┌─ ФРАГМЕНТ ИСТОЧНИКА

Медицинское служение показано во всех тех случаях, когда в жизни пациента существуют «судьбой» обусловленные состояния, когда он становится калекой или сталкивается с неизлечимой болезнью или инвалидностью. Оно также полезно там, где человек попадает в безвыходное тяжелое положение, сталкивается с непреодолимыми трудностями. Медицинское служение помогает пациенту трансформировать его страдание во внутреннее достижение и тем самым реализовать установки ценности.
Область, в которую мы вступили с нашей логотерапией, и прежде всего с экзистенциальным анализом, является пограничной между медициной и философией. Медицинское служение действует вдоль большой разделительной линии — между медициной и религией. Каждый, кто идет вдоль границы между двумя странами, должен помнить, что он находится под наблюдением с двух сторон. Медицинское служение должно, следовательно, ожидать бдительных взглядов; оно должно принимать их в расчет.
Медицинское служение располагается между двумя реальностями. Оно, следовательно, принадлежит к пограничной зоне и как таковое не является страной людей. И однако — что за обетованная земля!

* Медицинское служение не занимается «спасением душ». Это не может и не должно быть его задачей. Скорее оно занимается здоровьем души человека. А душа человека здорова до тех пор, пока он остается тем, чем он является по своей внутренней сущности, а именно бытием, сознающим свою ответственность, фактически — вместилищем сознания и ответственности.

└─

> УСЛОВИЯ ЗАДАНИЯ:
Выпишите без изменений часть фрагмента о медицинском служении, начиная со слов «Медицинское служение располагается» и заканчивая словами «за обетованная земля!».

┌─ СОБРАННЫЕ ДАННЫЕ

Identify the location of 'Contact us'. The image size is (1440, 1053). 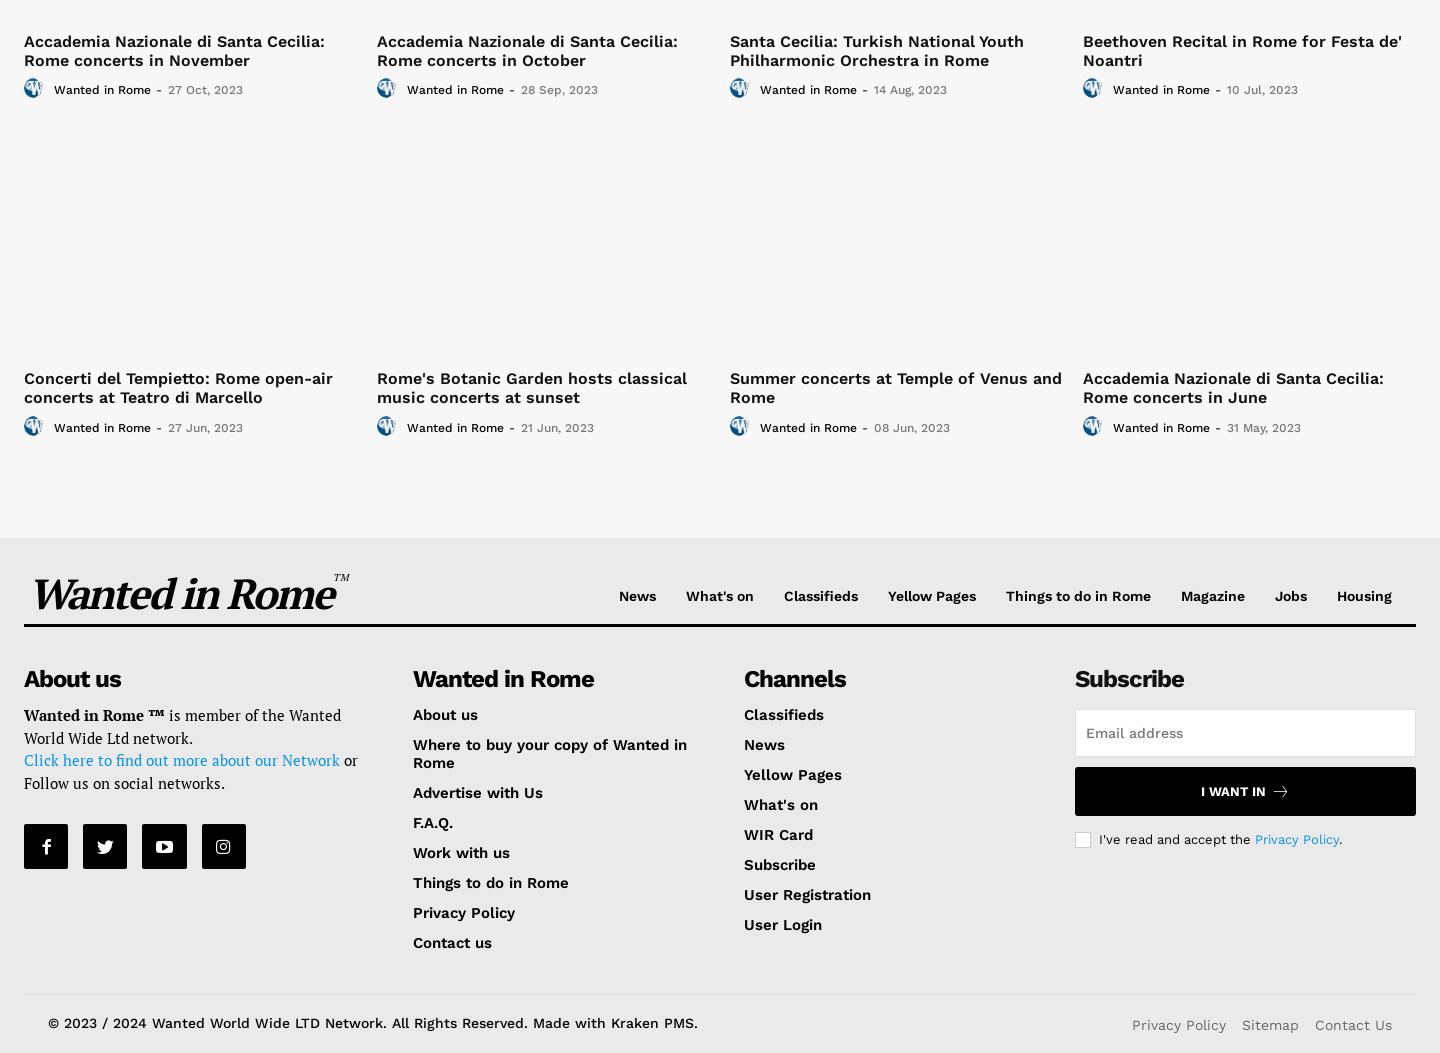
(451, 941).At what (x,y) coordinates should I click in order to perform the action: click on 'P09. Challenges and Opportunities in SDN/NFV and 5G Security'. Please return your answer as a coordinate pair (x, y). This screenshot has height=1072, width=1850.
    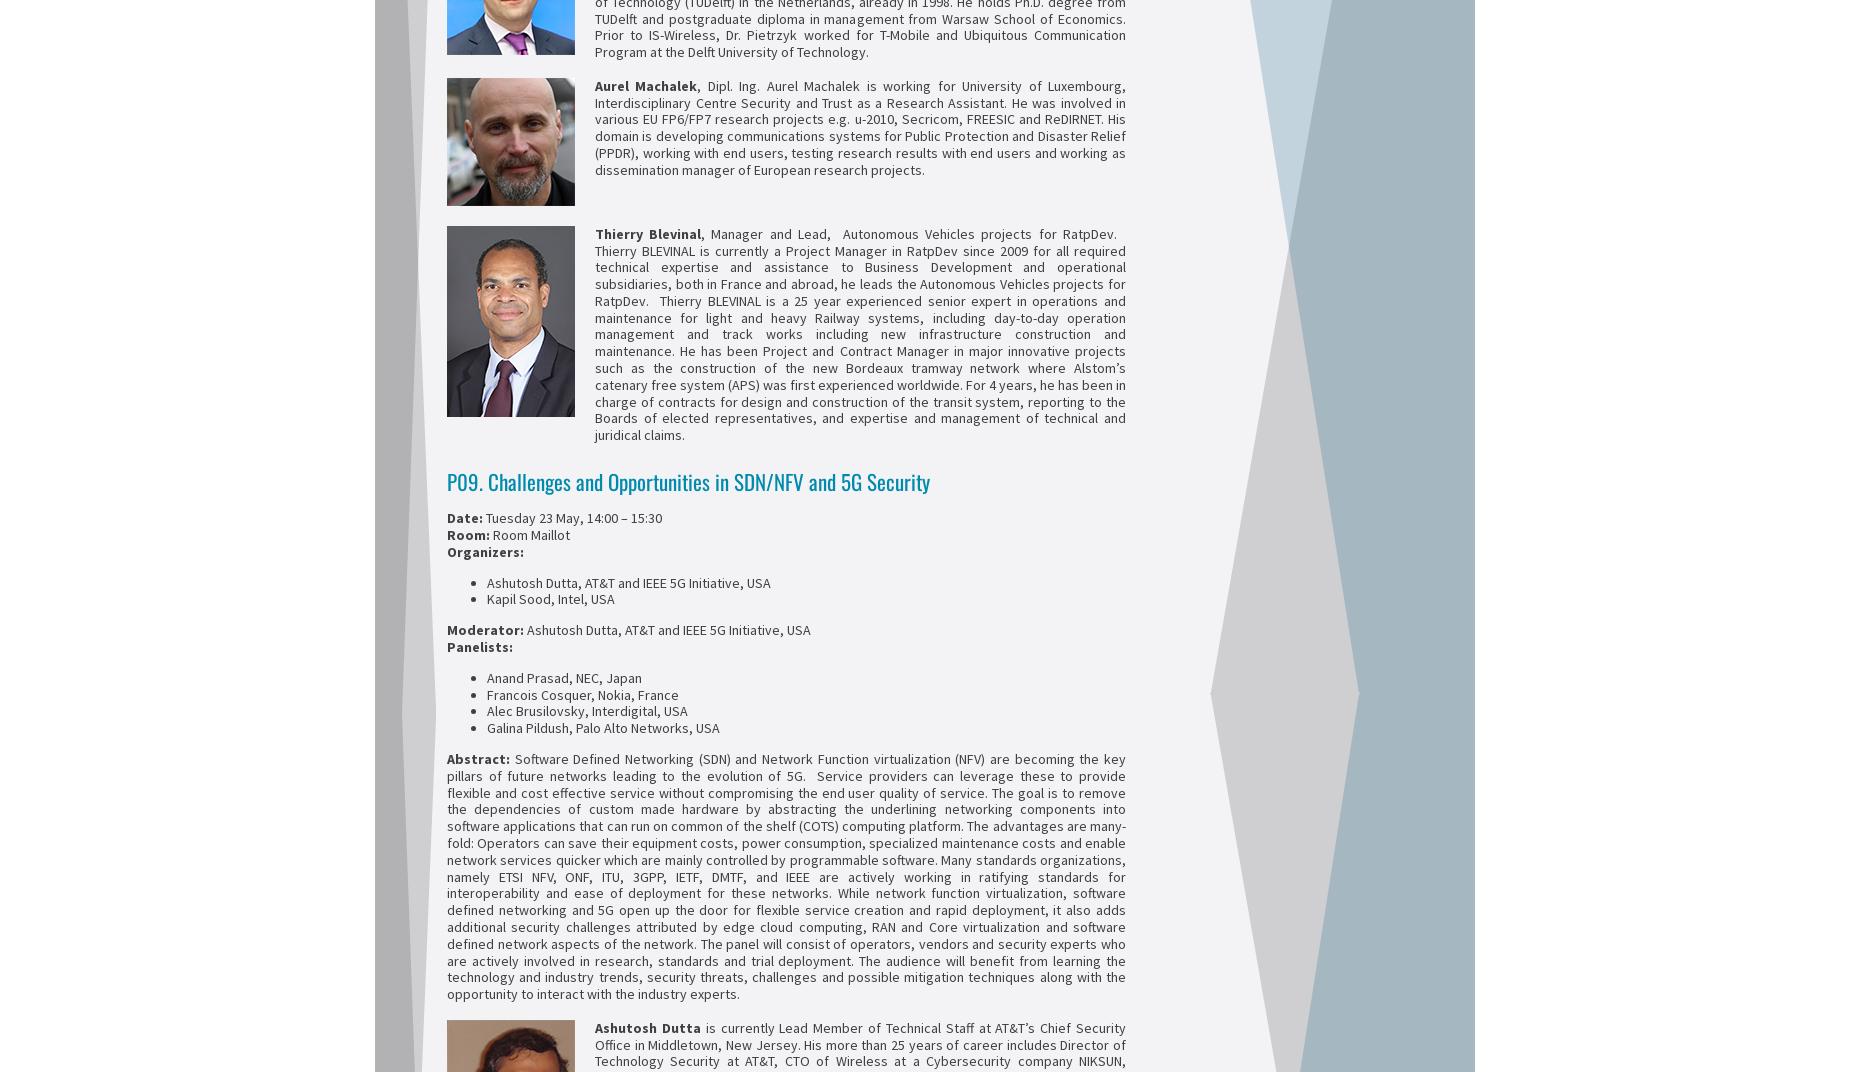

└─

> ОТВЕТ:
Медицинское служение располагается между двумя реальностями. Оно, следовательно, принадлежит к пограничной зоне и как таковое не является страной людей. И однако — что за обетованная земля!